Accessible Audio Settings for Film and Television
Sound mixes for film and television don't suck, but your playback situation probably does. Let's find a compromise.
I’m going to say probably the most controversial thing someone who has worked in audio post-production can say: viewers should be able to mix their own audio levels on streaming services.
Why is this controversial? Well, sound mixing is one of the many crafts that goes into film and television creation. There is a lot of subtlety to a well-mixed film—things that might not always be noticed on a casual listen, such as a slightly louder room tone that creates some tension in a scene, or purposefully making the music in a bar or club just a bit louder than the voice. It’s not just a craft, it’s an art. So, if we let viewers change the art of the mix, are we ruining the art of film and television? I don’t think so, for a number of reasons. I’ll explain, but first, we have to understand some of the technical aspects behind mixing audio for film and television.
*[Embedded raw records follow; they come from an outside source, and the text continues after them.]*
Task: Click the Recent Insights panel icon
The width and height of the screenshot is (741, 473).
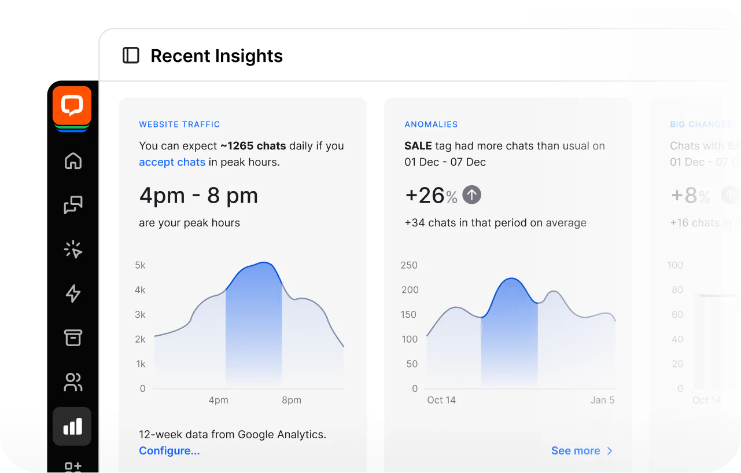Action: coord(131,56)
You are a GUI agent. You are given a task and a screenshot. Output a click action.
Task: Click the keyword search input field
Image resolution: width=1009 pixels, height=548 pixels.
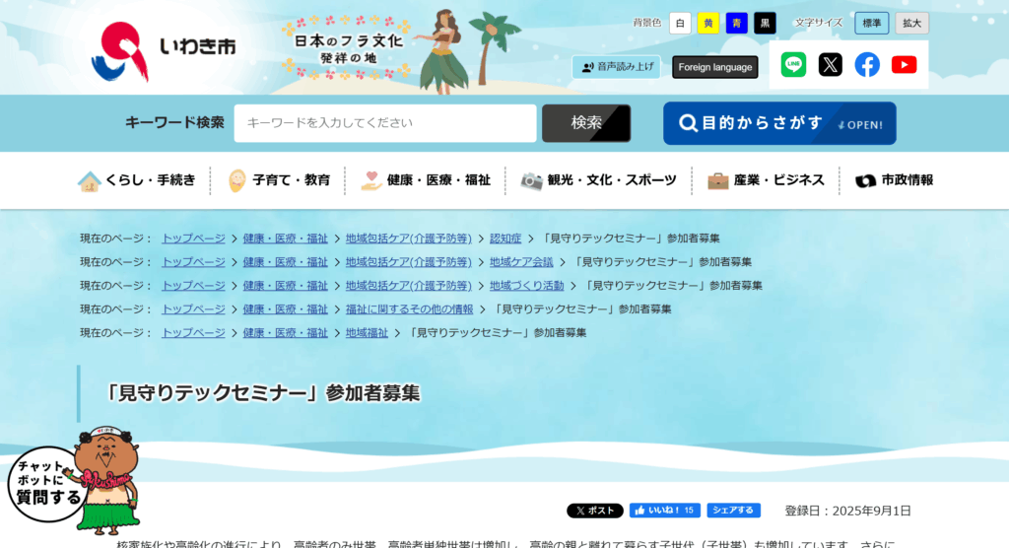[385, 123]
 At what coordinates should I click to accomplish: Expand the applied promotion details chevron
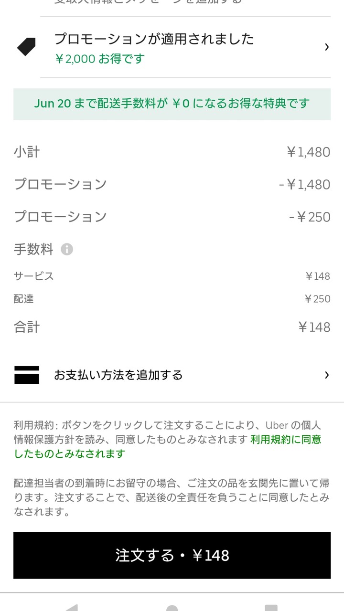[x=327, y=47]
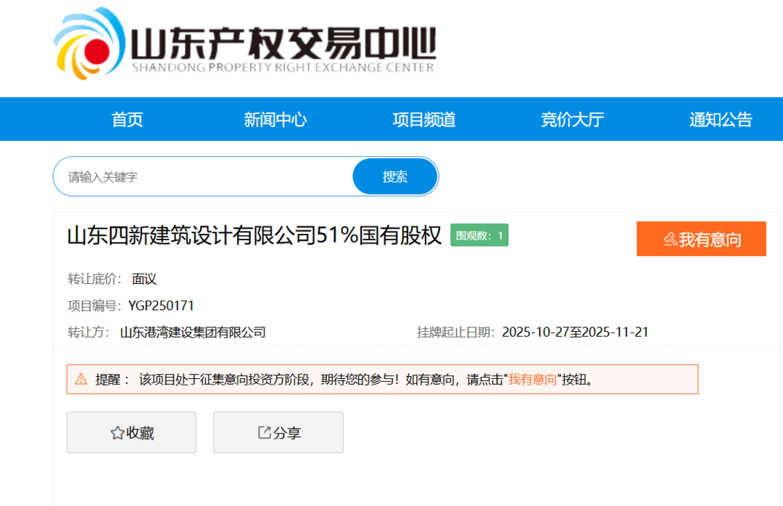Viewport: 783px width, 506px height.
Task: Go to the 首页 nav item
Action: pos(128,120)
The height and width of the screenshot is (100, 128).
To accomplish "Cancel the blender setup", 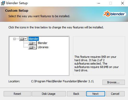I will pyautogui.click(x=115, y=94).
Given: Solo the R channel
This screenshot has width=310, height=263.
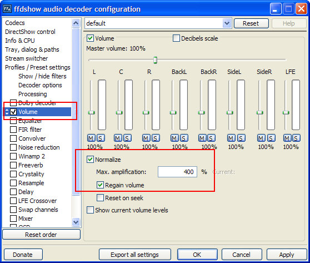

An audio mix happens in a carefully calibrated environment, usually measured to a standard like Dolby Atmos. For films, this usually happens in a large mixing stage that basically looks like a movie theatre. The idea is that a film mixed to a particular theatre standard, will sound the same at theatres around the world that also follow that standard. That makes sense, consistency in reproduction is a good thing.
For television, shows are often mixed in smaller rooms, but these rooms are still calibrated and measured to be accurate audio monitoring environments. These are “ideal” listening scenarios. I can understand film being mixed with the theatre in mind, but television (especially in the age of streaming services) is going to be listened to on a million devices in a million environments, with different speaker set-ups, by different brands, and so on. How do you mix something to sound good on both a studio-grade 5.1 Surround Sound setup and on laptop speakers?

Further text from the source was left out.